The Honda RCV1000R is a different concept, but just as interesting. The production version of the RC213V differs in several aspects, most importantly missing the seamless gearbox of the factory bike. The engine makes less power too, using steel rather than pneumatic valve springs, limiting both engine speed and valve lift duration and profile.

But that the underlying concept is strong is clear. The bike may lack speed compared to Yamaha’s offering, but it should at least stop and turn. The bike has been designed to get riders closer to the satellite machines, but beating them should be hard.

Those riding the Honda RCV1000R make for an interesting cross section of the MotoGP grid. Nicky Hayden leaves Ducati after five seasons, and will be pleased to find himself on a bike which doesn’t suffer the understeer of the Desmosedici.

His goal will be to beat the Yamaha FTRs, and harass the satellite machines as closely as possible. His year on the Aspar Honda will provide a glimpse of how much of the 2006 world champion’s results in recent years were down to the Ducati, and how much down to him.

At the other end of the spectrum sits Scott Redding.
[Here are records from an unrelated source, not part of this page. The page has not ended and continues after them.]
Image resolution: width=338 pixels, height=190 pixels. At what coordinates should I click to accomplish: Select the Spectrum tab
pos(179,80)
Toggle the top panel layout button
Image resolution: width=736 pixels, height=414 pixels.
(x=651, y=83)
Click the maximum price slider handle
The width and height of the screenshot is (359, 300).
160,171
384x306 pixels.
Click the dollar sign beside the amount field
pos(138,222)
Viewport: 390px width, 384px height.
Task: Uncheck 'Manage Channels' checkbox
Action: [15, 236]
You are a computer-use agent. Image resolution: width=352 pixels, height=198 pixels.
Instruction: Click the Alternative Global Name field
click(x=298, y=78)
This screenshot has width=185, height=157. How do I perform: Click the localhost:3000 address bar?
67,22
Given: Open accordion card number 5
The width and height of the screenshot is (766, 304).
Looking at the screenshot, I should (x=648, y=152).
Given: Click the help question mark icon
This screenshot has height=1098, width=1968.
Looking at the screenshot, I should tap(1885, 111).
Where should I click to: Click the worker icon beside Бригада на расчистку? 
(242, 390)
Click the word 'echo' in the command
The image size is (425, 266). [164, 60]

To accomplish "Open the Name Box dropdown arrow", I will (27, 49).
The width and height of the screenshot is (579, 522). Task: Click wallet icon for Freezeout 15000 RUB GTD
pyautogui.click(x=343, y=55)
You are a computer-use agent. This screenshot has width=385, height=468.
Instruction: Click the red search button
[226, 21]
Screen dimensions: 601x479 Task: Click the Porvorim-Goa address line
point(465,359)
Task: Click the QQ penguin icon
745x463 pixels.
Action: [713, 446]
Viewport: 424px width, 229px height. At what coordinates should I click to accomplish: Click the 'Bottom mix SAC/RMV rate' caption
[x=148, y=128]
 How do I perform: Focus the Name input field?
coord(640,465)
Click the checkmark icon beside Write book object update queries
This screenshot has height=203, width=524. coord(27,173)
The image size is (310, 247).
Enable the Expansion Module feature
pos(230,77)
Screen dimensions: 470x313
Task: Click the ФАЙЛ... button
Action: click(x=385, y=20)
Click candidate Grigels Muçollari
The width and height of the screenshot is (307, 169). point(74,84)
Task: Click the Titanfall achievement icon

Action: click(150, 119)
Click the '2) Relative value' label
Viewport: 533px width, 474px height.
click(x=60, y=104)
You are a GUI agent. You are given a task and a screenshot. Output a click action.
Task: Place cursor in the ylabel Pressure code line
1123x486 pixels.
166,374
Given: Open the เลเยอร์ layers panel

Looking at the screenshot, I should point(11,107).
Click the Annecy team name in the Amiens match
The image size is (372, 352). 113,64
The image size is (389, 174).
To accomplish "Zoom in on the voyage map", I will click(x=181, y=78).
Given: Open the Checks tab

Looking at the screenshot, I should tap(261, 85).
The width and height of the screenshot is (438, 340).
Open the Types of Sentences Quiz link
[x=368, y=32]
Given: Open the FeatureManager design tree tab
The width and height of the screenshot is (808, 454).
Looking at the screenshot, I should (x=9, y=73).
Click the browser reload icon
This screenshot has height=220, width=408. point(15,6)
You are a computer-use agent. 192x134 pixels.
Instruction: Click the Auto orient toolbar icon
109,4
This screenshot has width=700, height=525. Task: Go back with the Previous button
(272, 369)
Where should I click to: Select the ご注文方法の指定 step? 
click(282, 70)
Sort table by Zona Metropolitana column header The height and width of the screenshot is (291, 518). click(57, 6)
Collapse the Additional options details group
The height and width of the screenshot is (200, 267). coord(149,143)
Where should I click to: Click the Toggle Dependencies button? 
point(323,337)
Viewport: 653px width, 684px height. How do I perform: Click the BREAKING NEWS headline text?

The young Englishman came close to winning the Moto2 title last year, and now he takes on the challenge of MotoGP. More fuel will compensate for his biggest disadvantage – his physical size, the tallest rider on the grid, as well as the heaviest, despite his slim frame – and the RCV1000R is an ideal tool for a rookie season.

A chance to get to grips with the Bridgestone tires, and get a handle on racing a MotoGP machine, without the pressure to perform. Redding was still suffering with a wrist injury at Valencia last November, so Sepang is his first chance to ride the bike properly.

The weather here in Sepang is rather balmy, or at least as balmy as a tropical climate allows. Temperatures are expected to remain around the 28° mark, never really rising into the thirties.

No rain is predicted, though the sun remains covered by a layer of thin cloud belying the typical tropical humidity. Ideal conditions to go testing. From tomorrow, the 2014 MotoGP season gets underway in earnest. It has been a long wait.

This article was originally published on MotoMatters, and is republished here on Asphalt & Rubber with permission by the author.

Comment:

  1. paulus says:

    Yaaay, let the season begin. I can’t wait to see which of the world’s premier technology machines is the most fuel efficient!…. sigh. :(

  2. L2C says:

    Testing is pretty much gloriously all over the place. Can’t wait to see the final results of the day.

  3. Norm G. says:

    re: “It seems all but certain that Ducati will follow the Open route”

    TRY to follow the Open route… try.